Please transcribe the listing below with every word intact.

━━━

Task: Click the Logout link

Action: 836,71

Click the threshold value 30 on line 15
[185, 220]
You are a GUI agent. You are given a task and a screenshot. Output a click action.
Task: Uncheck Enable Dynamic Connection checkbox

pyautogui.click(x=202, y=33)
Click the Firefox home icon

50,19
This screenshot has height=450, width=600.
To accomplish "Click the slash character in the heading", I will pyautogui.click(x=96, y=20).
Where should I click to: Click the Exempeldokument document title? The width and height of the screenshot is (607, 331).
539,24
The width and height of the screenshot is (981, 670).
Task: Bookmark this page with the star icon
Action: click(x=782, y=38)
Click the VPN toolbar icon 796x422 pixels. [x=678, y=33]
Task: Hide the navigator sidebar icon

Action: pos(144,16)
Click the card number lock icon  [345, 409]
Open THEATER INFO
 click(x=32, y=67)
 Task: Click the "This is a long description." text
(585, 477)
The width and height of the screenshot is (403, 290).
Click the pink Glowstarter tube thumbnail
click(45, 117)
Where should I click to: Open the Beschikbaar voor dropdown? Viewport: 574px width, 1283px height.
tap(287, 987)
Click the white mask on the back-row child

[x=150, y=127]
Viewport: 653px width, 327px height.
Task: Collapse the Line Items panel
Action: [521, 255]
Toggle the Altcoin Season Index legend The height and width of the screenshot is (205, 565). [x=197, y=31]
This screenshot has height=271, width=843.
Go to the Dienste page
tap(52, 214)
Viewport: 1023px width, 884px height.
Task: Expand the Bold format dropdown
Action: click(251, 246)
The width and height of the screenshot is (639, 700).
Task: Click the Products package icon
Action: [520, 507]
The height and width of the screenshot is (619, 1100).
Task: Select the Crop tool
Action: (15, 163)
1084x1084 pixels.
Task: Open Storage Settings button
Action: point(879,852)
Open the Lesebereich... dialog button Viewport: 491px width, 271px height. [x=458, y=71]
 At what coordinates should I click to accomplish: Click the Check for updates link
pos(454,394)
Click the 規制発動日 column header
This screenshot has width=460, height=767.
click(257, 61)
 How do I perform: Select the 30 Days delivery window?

━━━

- _PROBLEM SOLUTION_:
Task: Click the Logout link

Action: 836,71

Click the threshold value 30 on line 15
[185, 220]
You are a GUI agent. You are given a task and a screenshot. Output a click action.
Task: Uncheck Enable Dynamic Connection checkbox

pyautogui.click(x=202, y=33)
Click the Firefox home icon

50,19
This screenshot has height=450, width=600.
To accomplish "Click the slash character in the heading", I will pyautogui.click(x=96, y=20).
Where should I click to: Click the Exempeldokument document title? The width and height of the screenshot is (607, 331).
539,24
The width and height of the screenshot is (981, 670).
Task: Bookmark this page with the star icon
Action: click(x=782, y=38)
Click the VPN toolbar icon 796x422 pixels. [x=678, y=33]
Task: Hide the navigator sidebar icon

Action: pos(144,16)
Click the card number lock icon  [345, 409]
Open THEATER INFO
 click(x=32, y=67)
 Task: Click the "This is a long description." text
(585, 477)
The width and height of the screenshot is (403, 290).
Click the pink Glowstarter tube thumbnail
click(45, 117)
Where should I click to: Open the Beschikbaar voor dropdown? Viewport: 574px width, 1283px height.
tap(287, 987)
Click the white mask on the back-row child

[x=150, y=127]
Viewport: 653px width, 327px height.
Task: Collapse the Line Items panel
Action: [521, 255]
Toggle the Altcoin Season Index legend The height and width of the screenshot is (205, 565). [x=197, y=31]
This screenshot has height=271, width=843.
Go to the Dienste page
tap(52, 214)
Viewport: 1023px width, 884px height.
Task: Expand the Bold format dropdown
Action: click(251, 246)
The width and height of the screenshot is (639, 700).
Task: Click the Products package icon
Action: [520, 507]
The height and width of the screenshot is (619, 1100).
Task: Select the Crop tool
Action: (15, 163)
1084x1084 pixels.
Task: Open Storage Settings button
Action: point(879,852)
Open the Lesebereich... dialog button Viewport: 491px width, 271px height. [x=458, y=71]
 At what coordinates should I click to accomplish: Click the Check for updates link
pos(454,394)
Click the 規制発動日 column header
This screenshot has width=460, height=767.
click(257, 61)
 How do I perform: Select the 30 Days delivery window?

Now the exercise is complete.